Al primo piano dell'edificio di piazza Domenicani , che tra qualche giorno rimarrà vuoto e silente in attesa di nuovi inquilini, il giorno principale della settimana, come del resto nelle altre sedi politiche bolzanine, era il lunedì. Scelta obbligata, non tanto per cominciare nel modo migliore la settimana, quanto perché occorreva convocare le riunioni in modo che potessero parteciparvi anche i parlamentari in partenza per Roma. Nel primo pomeriggio il fuoco di fila delle riunioni era aperto immancabilmente dalla direzione o dall'esecutivo della SVP. Qualche ora più tardi toccava ai comunisti e ai democristiani.

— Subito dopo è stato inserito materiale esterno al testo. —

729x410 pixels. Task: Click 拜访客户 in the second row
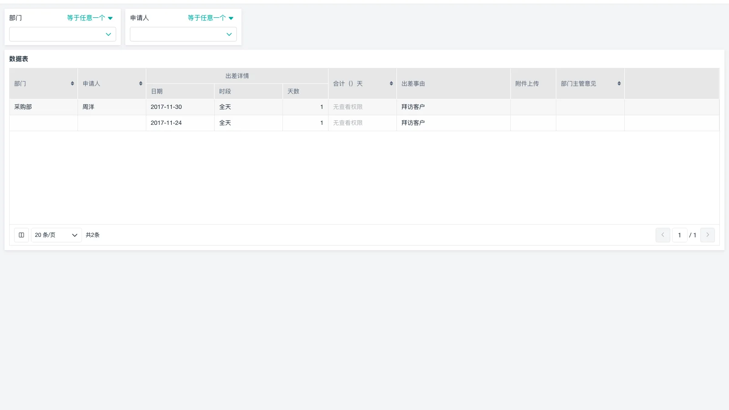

Ho già scritto da qualche parte che mi è sempre parso curioso come la geografia politica bolzanina rispecchiasse allora, in piccolo ovviamente, quella romana. Chi ha percorso i sentieri politici di Roma nella prima repubblica sa bene che poche centinaia di metri separavano, a quel tempo, il palazzone comunista di via delle Botteghe Oscure dall'altrettanto storica sede democristiana di piazza del Gesù. Anche a Bolzano, uscendo dal portone comunista di piazza Domenicani bastava percorrere in pochi passi la via e il vicolo dei Cappuccini e poi un breve tratto di via Isarco. L'ultima casa sulla sinistra ospitava la sede della Dc. Meno risparmiosi e previdenti degli avversari, i democristiani rimasero sempre in affitto e così, quando lo Scudo Crociato si frantumò sotto i colpi di Tangentopoli, la vecchia sede fu una delle prime ad essere sacrificata sull'altare di nuovi equilibri politici. Alcuni fra gli epigoni di quel mondo hanno finito, grazie alla nascita del PD, per chiedere e ottenere ospitalità nella casa degli antichi avversari. Ora, tutti assieme, spegneranno la luce e chiuderanno la porta, lasciandosi dietro una penombra affollata di inquieti fantasmi.

Sono solo, me ne rendo conto, nostalgie piuttosto sciocche per un passato che non può assolutamente ritornare.

Oggi le vere sedi delle forze politiche (uso malvolentieri la definizione di partito) sono le rispettive pagine Facebook. Lì ci si confronta e si discute. Ogni tanto non manca il lusso di una Leopolda, ma con moderazione, senza esagerare. Secondo gli entusiasti dei partiti "liquidi" è un modo che serve a coinvolgere di più anche i non addetti ai lavori. La crescente disaffezione per la politica sembrerebbe dimostrare il contrario.

Una cosa è certa: quelle sedi di partito che si vanno chiudendo una ad una, come botteghe dove si vendeva una merce che nessuno pare più aver voglia di comprare, non sono stati solamente luoghi dove si sono intessute oscure trame politiche o si sono costruite carriere folgoranti e ambigue. Sono luoghi dove, per decenni, si è fatta politica sul serio e dove generazioni intere hanno cercato di costruire qualcosa di buono per se stessi e per gli altri.

Ora cala il sipario. A ricordare quegli indirizzi, tra un po', resteranno solo ritagli di giornale ingialliti e qualche antico volantino con, in calce, la dicitura di legge: ciclostilato in proprio piazza Domenicani 6.